━━━━━ DOKUMENTTEXT ━━━━━

Samstag, 15. September 2012

Strategisches Controlling für Fachverlage - Erfolgreich navigieren im Medienwandel

Wie hoch ist eigentlich der Marktanteil der neuen Medien in 2011 gewesen? Und wie hoch wird er in 2012 und 2013 sein? Und wie hoch ist Ihr Marktanteil? Im Bereich der neuen Medien, im Bereich der Printmedien? Insgesamt und in den einzelnen Geschäftsfeldern und Marktsegmenten? Wächst dieser schneller oder langsamer als der Markt und was bedeutet das für Ihren Verlag? Strategisches Controlling sollte die Antworten auf solche Fragen geben.

Das operative Controlling sagt uns: Werden wir unser Jahres-Ziel erreichen und wie hoch wird die Abweichung nach oben oder unten ausfallen? Die entscheidende Frage ist: Ab wann spätestens muss diese Antwort vorliegen und wie genau? Bereits Ende des ersten Quartals oder reicht es, wenn wir Ende November wissen, ob wir unser Jahres-Ziel z.B. auf plus/minus 1-2% erreicht haben? Je früher, desto bester, lautet die plantonische Antwort, im Idealfall aber so früh, dass Sie noch rechtzeitig durch neue Maßnahmen gegensteuern können.

━━━━━

■ **DEINE AUFGABEN**:
a) Aktualisiere im Text über strategisches Controlling den Abschnitt von „Das operative Controlling“ bis „Maßnahmen gegensteuern können.“, indem du „Ende November“ durch „Ende Oktober“ ersetzt, und gib ihn vollständig wieder.
b) Beantworte anhand des Textes über strategisches Controlling, was das operative Controlling uns sagt.
Die Daten spielen hierfür keine Rolle.

━━━━━ GEGEBENE DATEN ━━━━━

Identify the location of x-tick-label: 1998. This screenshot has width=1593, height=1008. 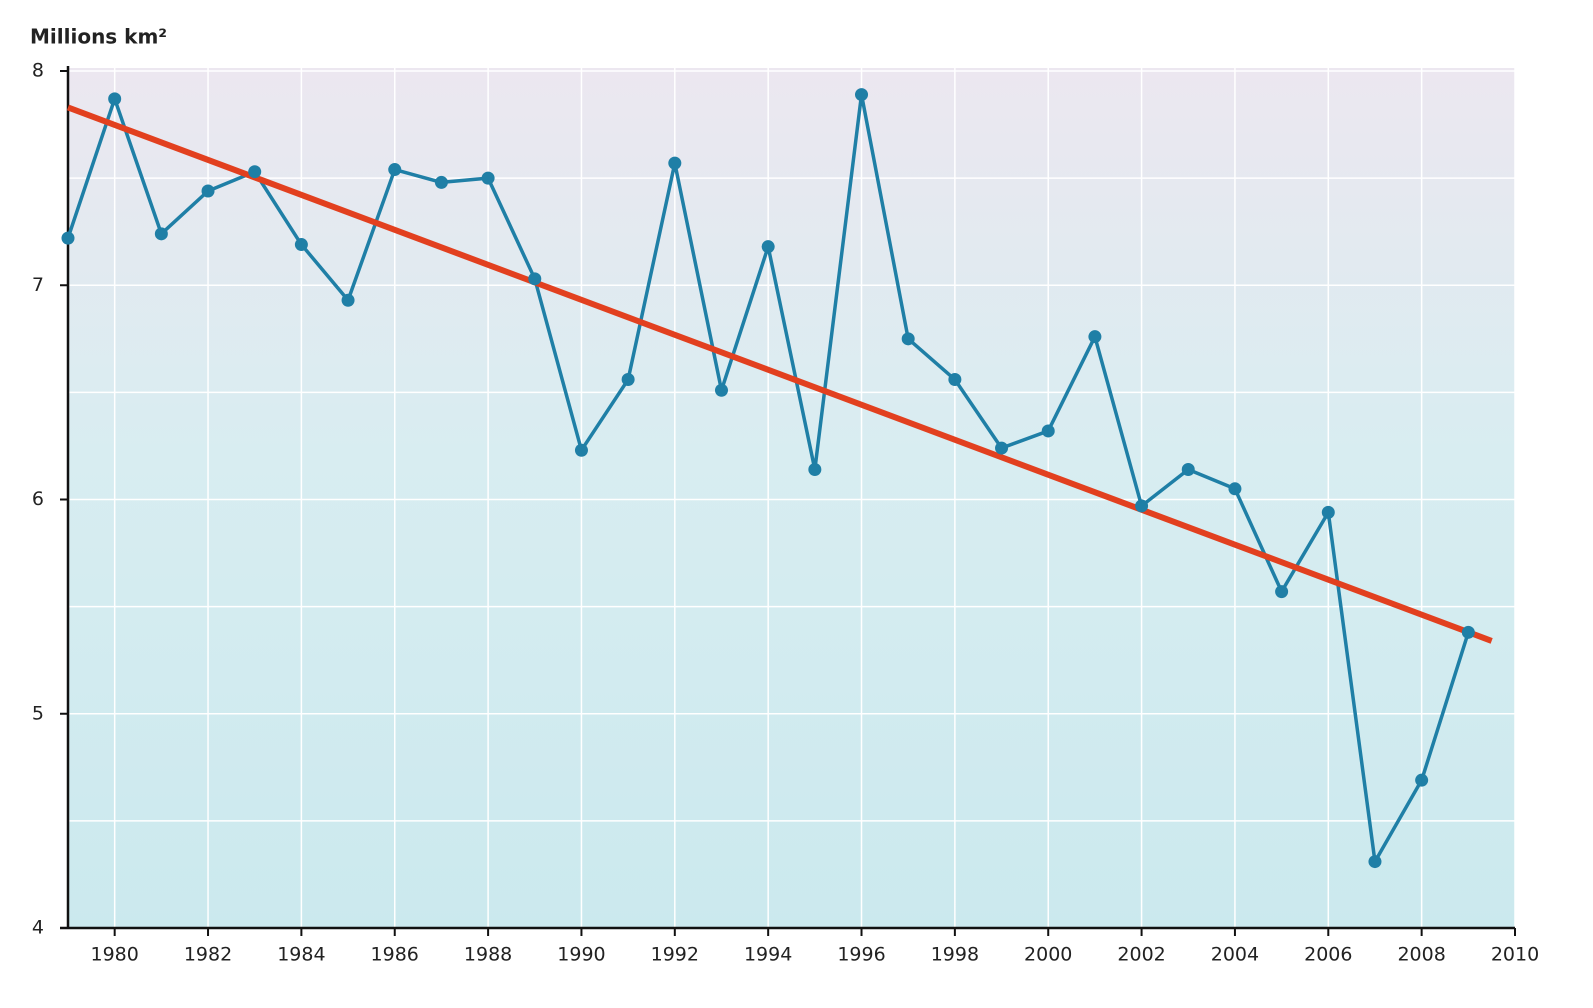
(955, 955).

━━━━━

■ **LÖSUNGSÜBERSICHT**:
a)
Das operative Controlling sagt uns: Werden wir unser Jahres-Ziel erreichen und wie hoch wird die Abweichung nach oben oder unten ausfallen? Die entscheidende Frage ist: Ab wann spätestens muss diese Antwort vorliegen und wie genau? Bereits Ende des ersten Quartals oder reicht es, wenn wir Ende Oktober wissen, ob wir unser Jahres-Ziel z.B. auf plus/minus 1-2% erreicht haben? Je früher, desto bester, lautet die plantonische Antwort, im Idealfall aber so früh, dass Sie noch rechtzeitig durch neue Maßnahmen gegensteuern können.

b) Ob wir unser Jahres-Ziel erreichen werden und wie hoch die Abweichung nach oben oder unten ausfallen wird.